This is an exercise I've found online.
Find the limit of a sequence defined recursively as $x_1=2$, $x_{n+1}=\dfrac{1}{3-x_n}$ with $n\in \mathbb{N}$. Show that the limit exists before attempting to find it.
So far, I have shown that $\{x_{n}\}$ is bounded below by $0$ and above by $2$ since $\frac{1}{3-x_n}>0$ and $\frac{1}{3-x_n}\le 2$ for all $n$.
I'm stuck here because I'm not sure what to show next, and I don't know precisely how to show the limit exists.
Best Answer
At first, you can show that $x_1>x_2$ easily.

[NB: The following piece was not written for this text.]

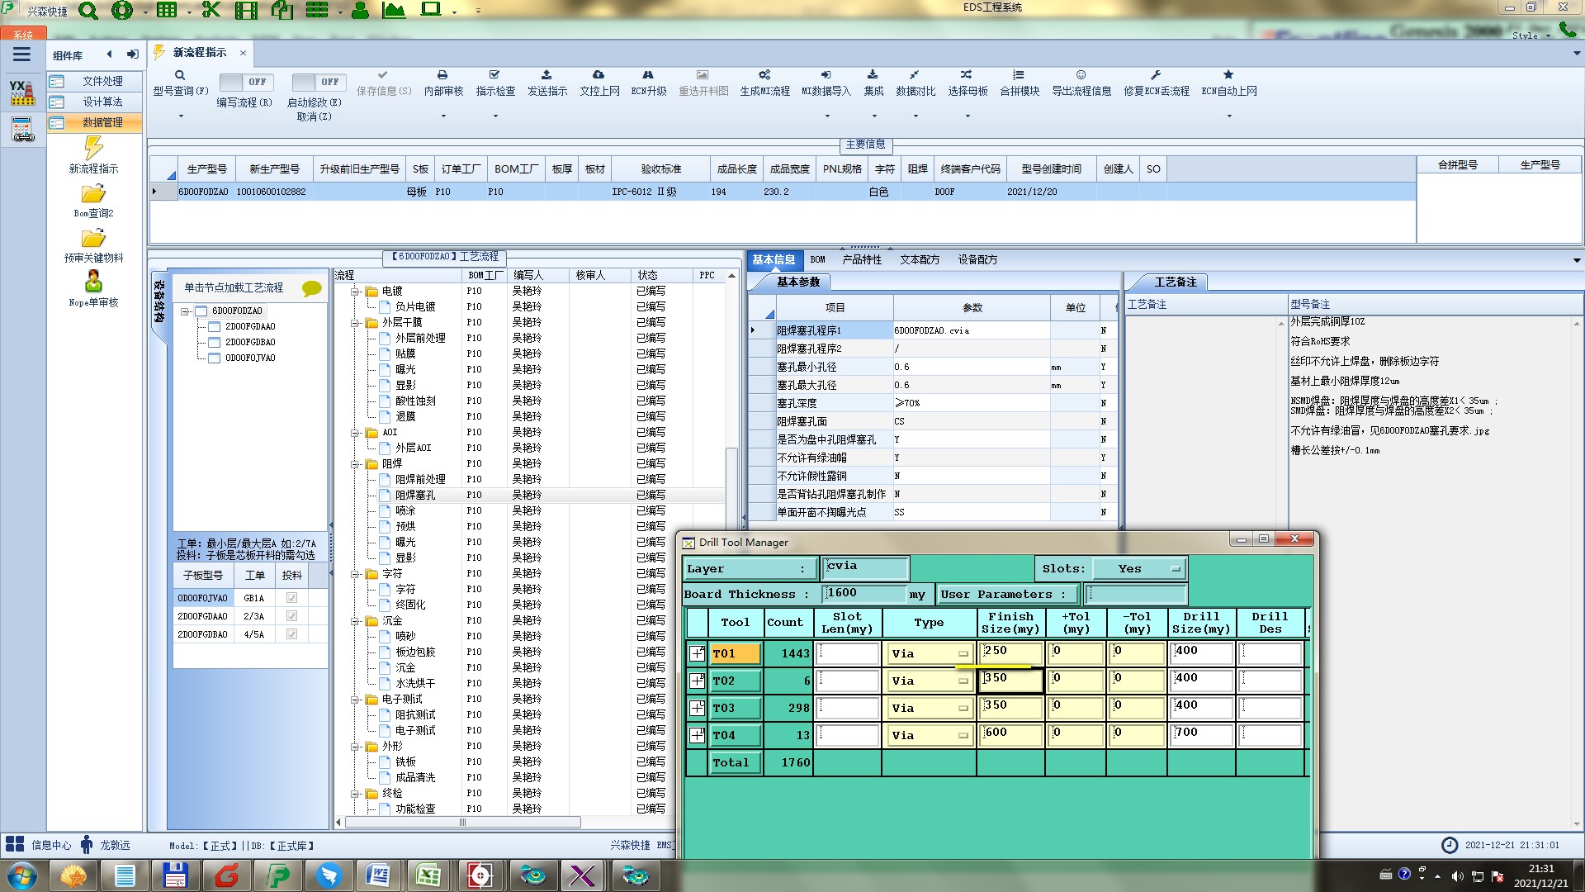Click the 数据对比 toolbar icon
The height and width of the screenshot is (892, 1585).
coord(915,75)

If $x_{n-1}>a_n$ holds (and $0\le x_n \le 2$ for all $n$), we get $$\begin{align} x_{n-1}>x_n & \Longrightarrow & -x_{n-1}<-x_n \\ & \Longrightarrow & 3-x_{n-1}<3-x_n \\ & \Longrightarrow & \frac{1}{3-x_{n-1}}>\frac{1}{3-x_n} \\ & \Longrightarrow & x_n > x_{n+1}\\ \end{align}$$
so $x_n>x_{n+1}$. So this sequence convergent, by monotone convergence theorem.